_Provided records:_
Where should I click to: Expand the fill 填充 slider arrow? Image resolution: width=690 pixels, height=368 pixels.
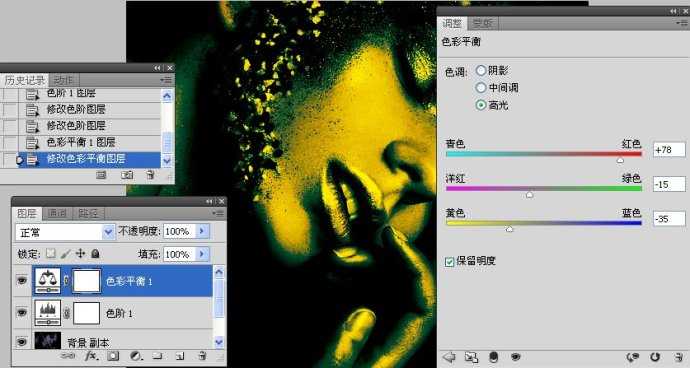[x=202, y=254]
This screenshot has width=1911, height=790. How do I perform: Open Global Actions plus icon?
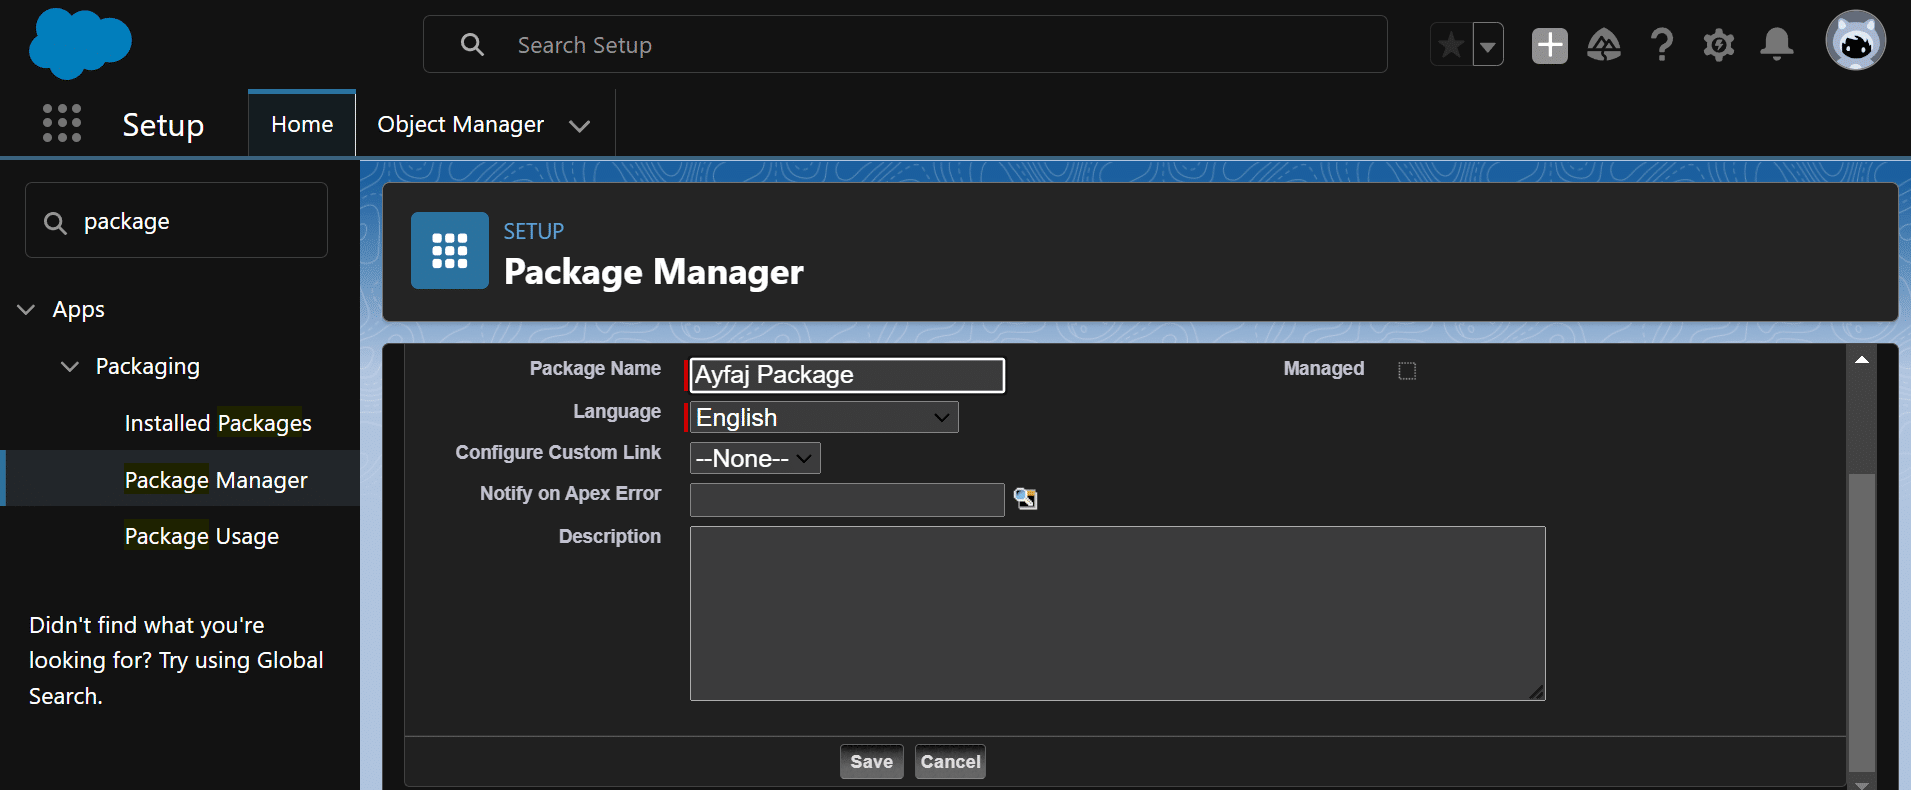pyautogui.click(x=1549, y=45)
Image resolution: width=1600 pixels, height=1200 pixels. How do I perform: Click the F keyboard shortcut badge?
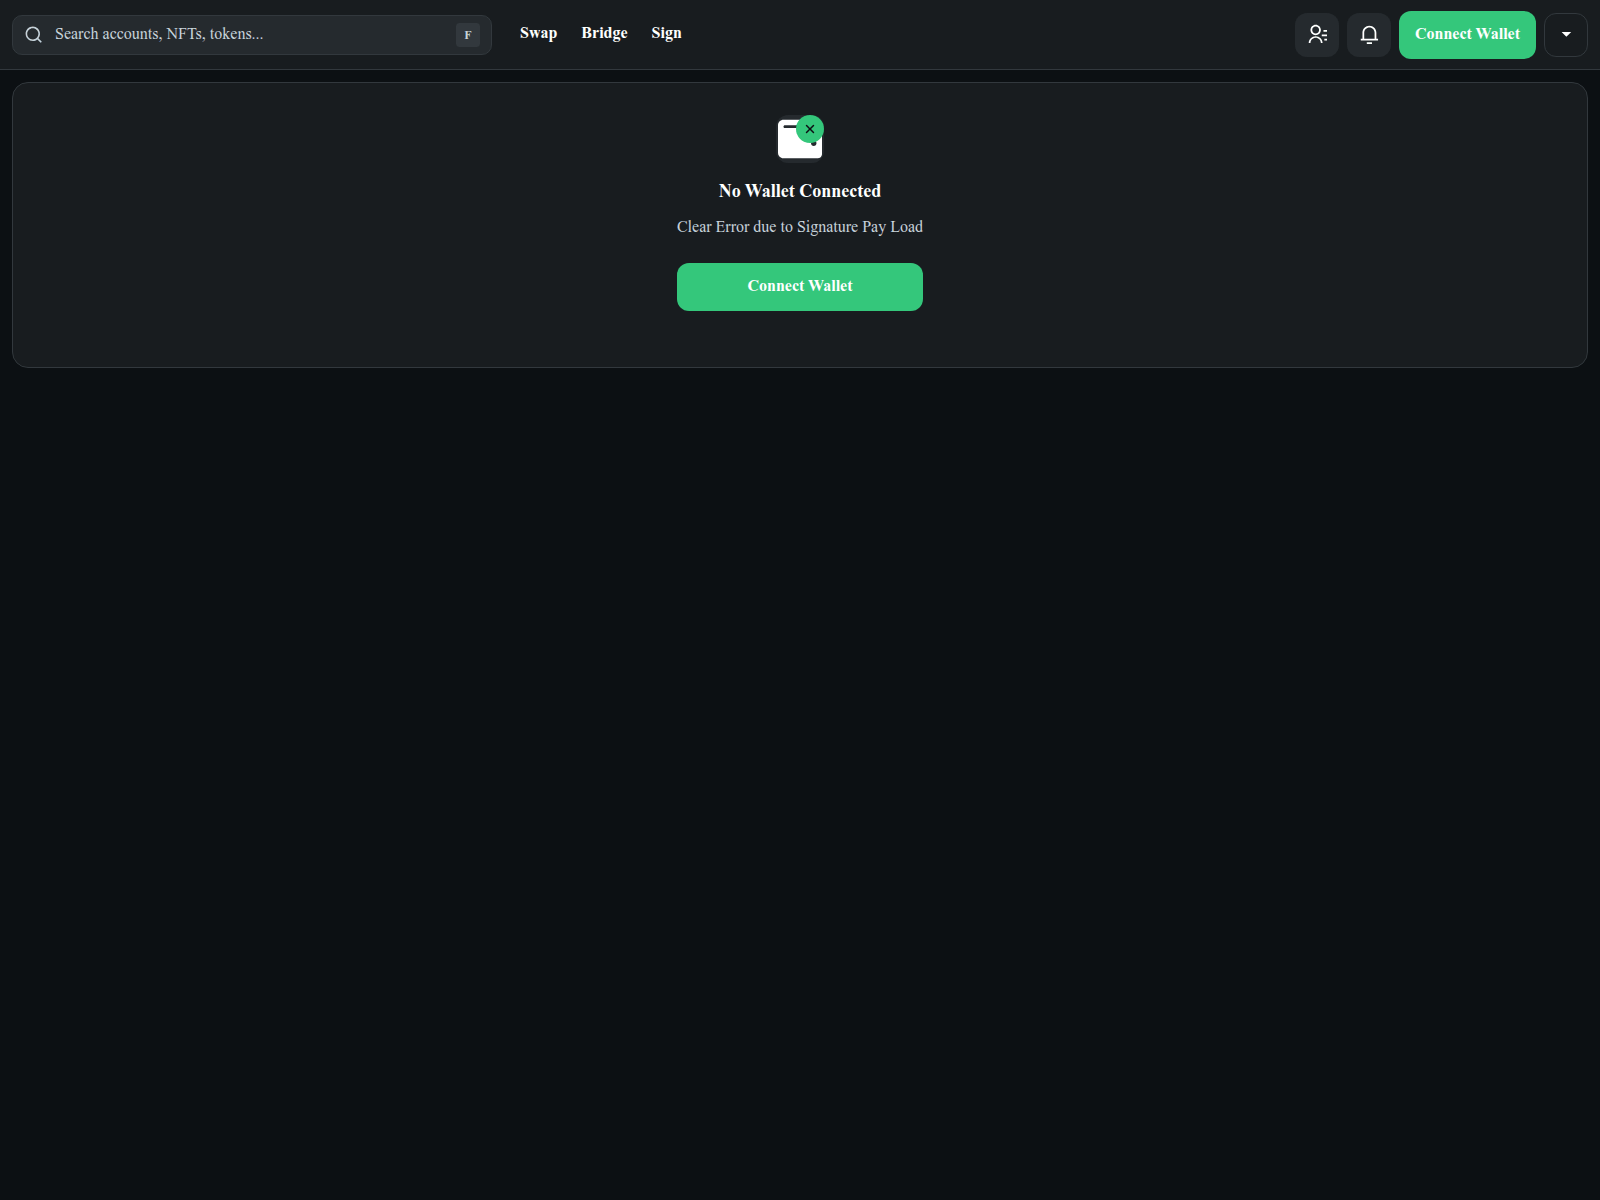[x=467, y=35]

_Problem requirements:_ Copy exactly the lines running from the line with "This screenshot has" to the final line of the listing, keeping both ends and dropping any picture.

_Completed task:_
This screenshot has width=1911, height=790. How do I perform: Open Global Actions plus icon?
pyautogui.click(x=1549, y=45)
Image resolution: width=1600 pixels, height=1200 pixels. How do I perform: Click the F keyboard shortcut badge?
[x=467, y=35]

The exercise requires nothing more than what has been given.